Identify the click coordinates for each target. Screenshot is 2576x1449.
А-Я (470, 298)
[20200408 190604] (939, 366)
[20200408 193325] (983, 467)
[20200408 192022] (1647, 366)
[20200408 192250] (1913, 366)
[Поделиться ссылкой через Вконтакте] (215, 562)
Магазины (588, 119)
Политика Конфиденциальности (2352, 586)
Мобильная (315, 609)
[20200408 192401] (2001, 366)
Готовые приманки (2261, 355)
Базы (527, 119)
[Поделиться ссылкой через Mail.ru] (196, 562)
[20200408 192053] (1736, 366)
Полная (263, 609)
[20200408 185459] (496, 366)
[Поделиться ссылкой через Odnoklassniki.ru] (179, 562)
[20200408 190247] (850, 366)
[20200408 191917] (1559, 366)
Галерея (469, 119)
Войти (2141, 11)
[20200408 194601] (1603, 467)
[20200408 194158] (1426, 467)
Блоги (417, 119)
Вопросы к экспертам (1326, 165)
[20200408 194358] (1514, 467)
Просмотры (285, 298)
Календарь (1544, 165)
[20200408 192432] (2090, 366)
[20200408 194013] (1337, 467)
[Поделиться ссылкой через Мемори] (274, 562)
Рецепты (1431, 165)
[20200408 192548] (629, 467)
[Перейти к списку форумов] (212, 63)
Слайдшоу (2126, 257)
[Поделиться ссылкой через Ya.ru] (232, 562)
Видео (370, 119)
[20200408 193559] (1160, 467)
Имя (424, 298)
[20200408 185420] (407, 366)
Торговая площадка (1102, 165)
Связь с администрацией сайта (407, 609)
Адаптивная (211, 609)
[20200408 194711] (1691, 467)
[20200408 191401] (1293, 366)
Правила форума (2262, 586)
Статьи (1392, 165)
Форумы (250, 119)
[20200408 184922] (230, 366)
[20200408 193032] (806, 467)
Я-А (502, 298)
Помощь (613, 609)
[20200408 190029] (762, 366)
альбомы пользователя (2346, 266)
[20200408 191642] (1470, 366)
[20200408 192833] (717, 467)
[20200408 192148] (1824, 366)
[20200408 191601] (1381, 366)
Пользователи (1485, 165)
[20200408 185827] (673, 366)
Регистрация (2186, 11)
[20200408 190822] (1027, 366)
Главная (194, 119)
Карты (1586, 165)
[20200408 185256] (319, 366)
---
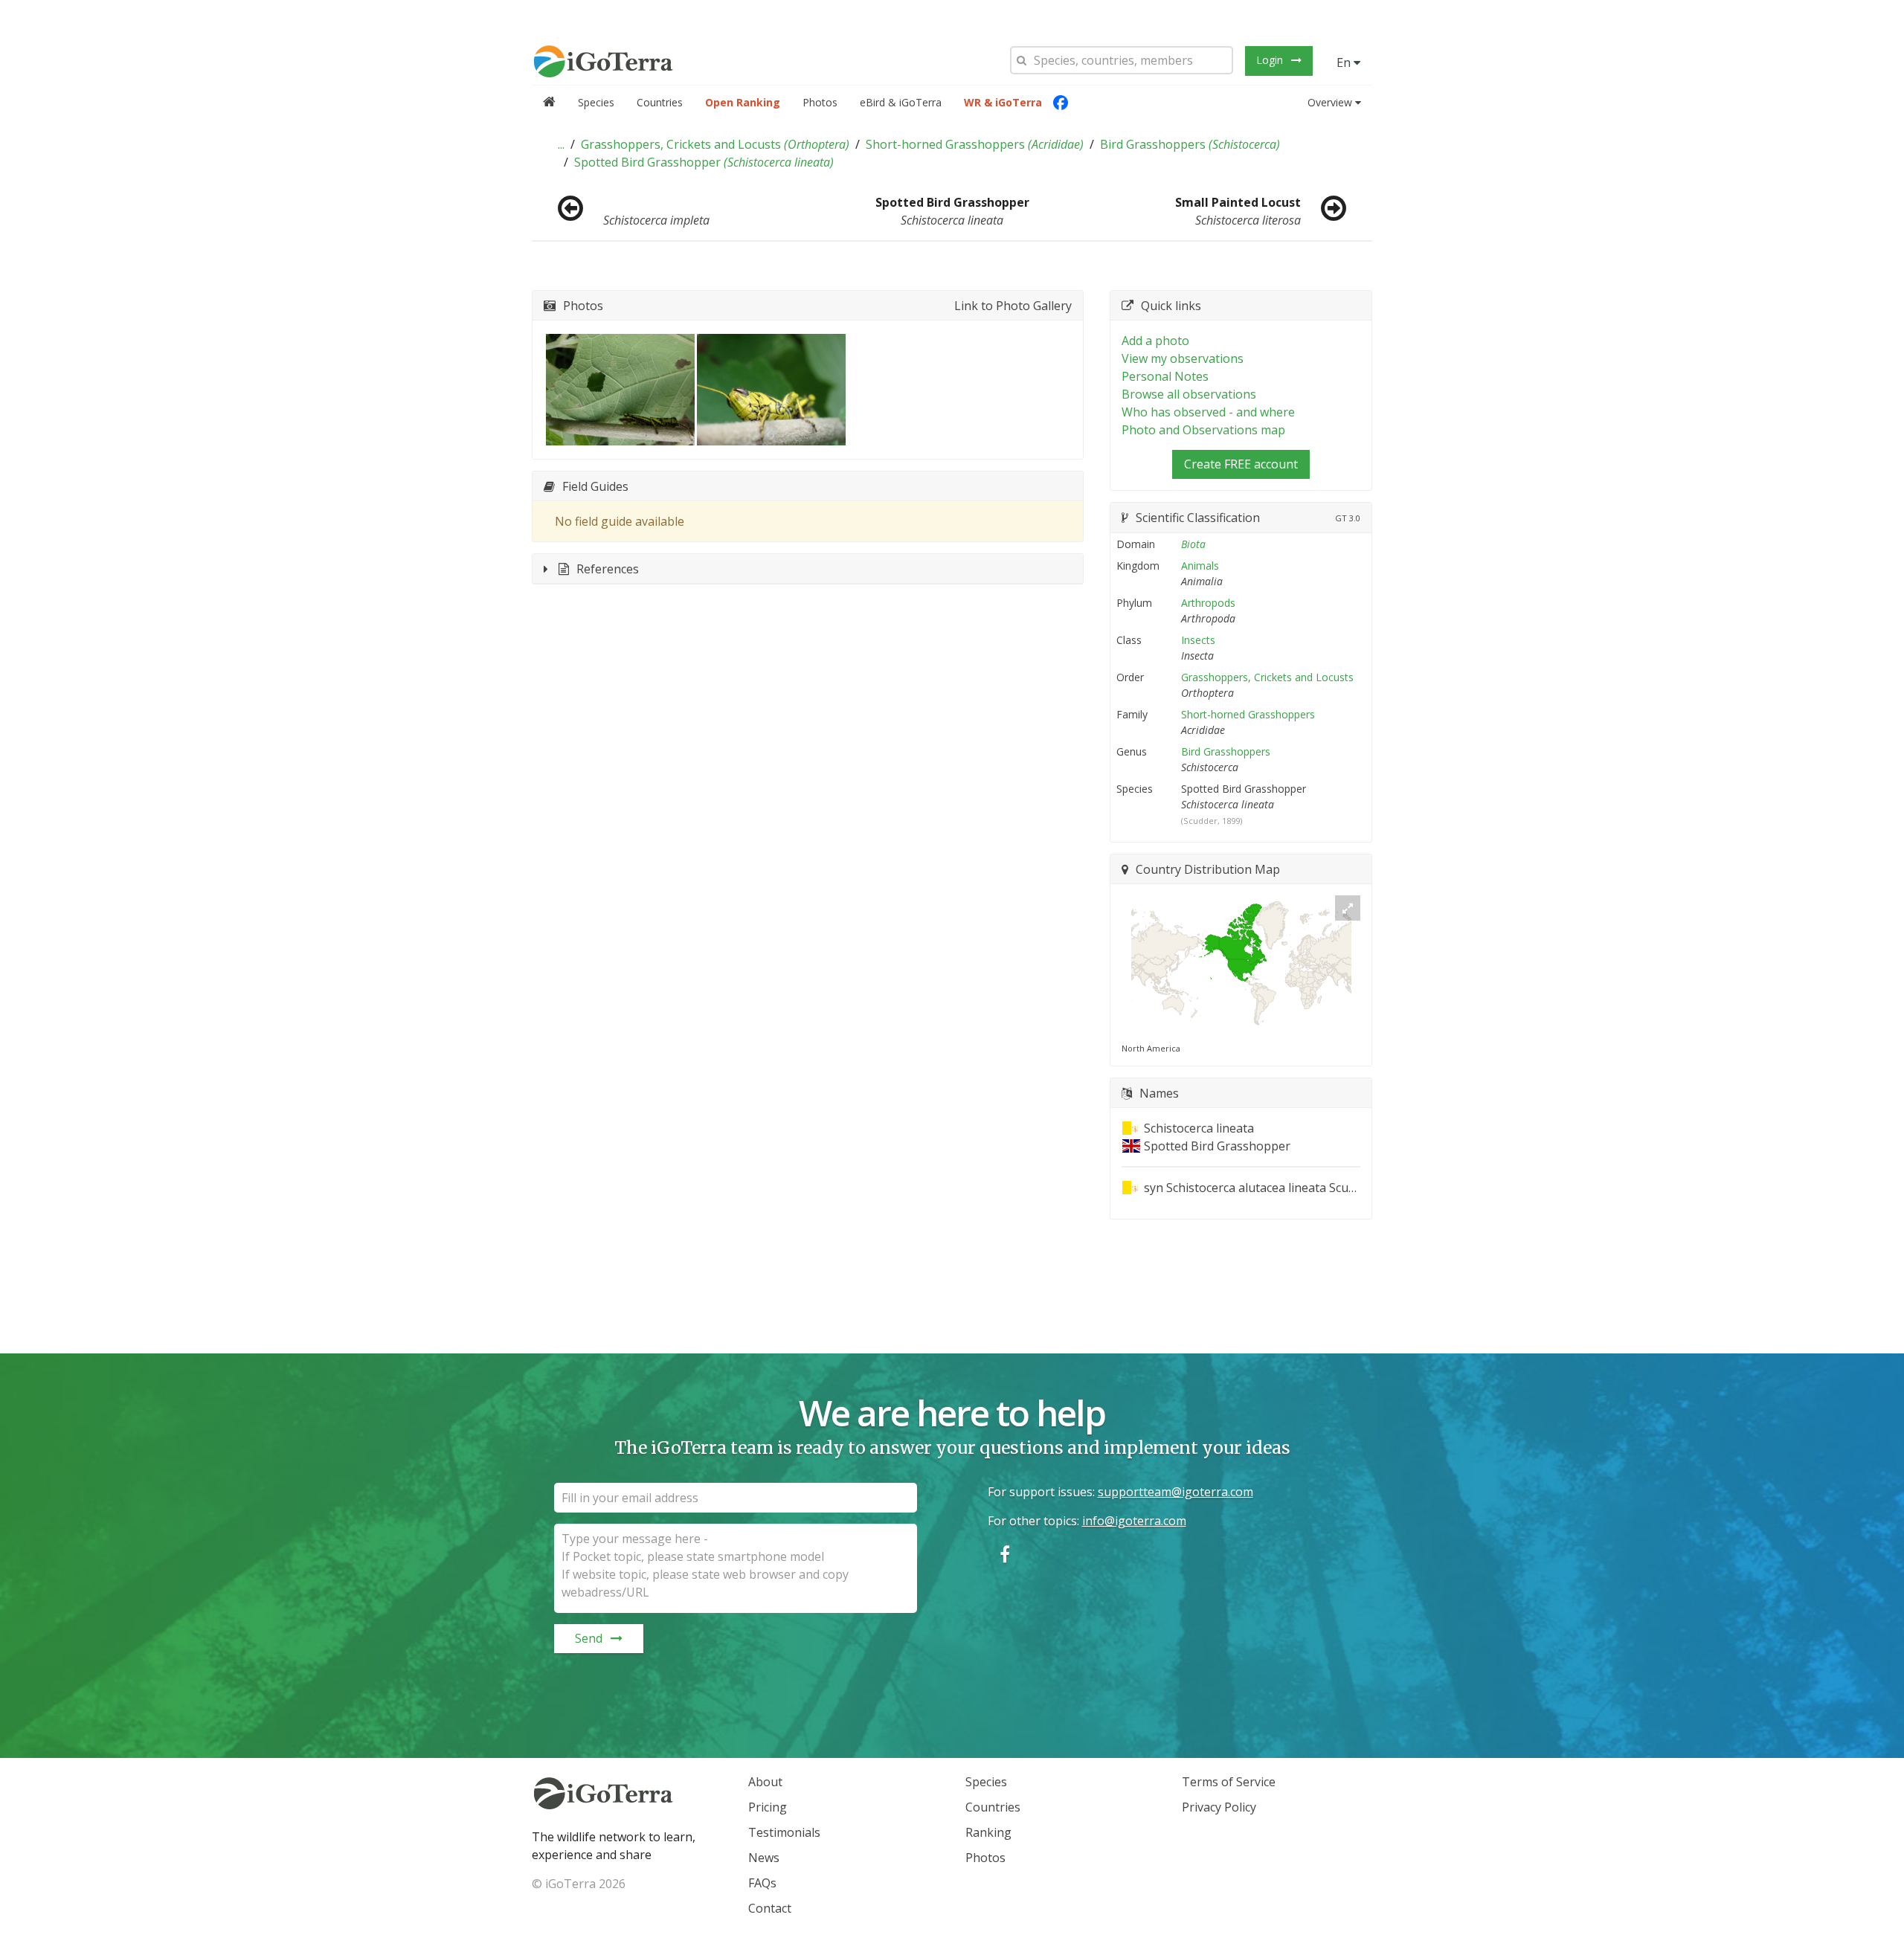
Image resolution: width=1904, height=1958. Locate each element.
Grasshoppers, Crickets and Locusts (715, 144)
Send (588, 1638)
---
§ **Required work**:
Everything in the material above from the line that has "Identify the click" through the line that has "Мобильная (315, 609)" must be duplicated exactly, with no other lines given.

§ **Completed exercise**:
Identify the click coordinates for each target. Screenshot is 2576x1449.
А-Я (470, 298)
[20200408 190604] (939, 366)
[20200408 193325] (983, 467)
[20200408 192022] (1647, 366)
[20200408 192250] (1913, 366)
[Поделиться ссылкой через Вконтакте] (215, 562)
Магазины (588, 119)
Политика Конфиденциальности (2352, 586)
Мобильная (315, 609)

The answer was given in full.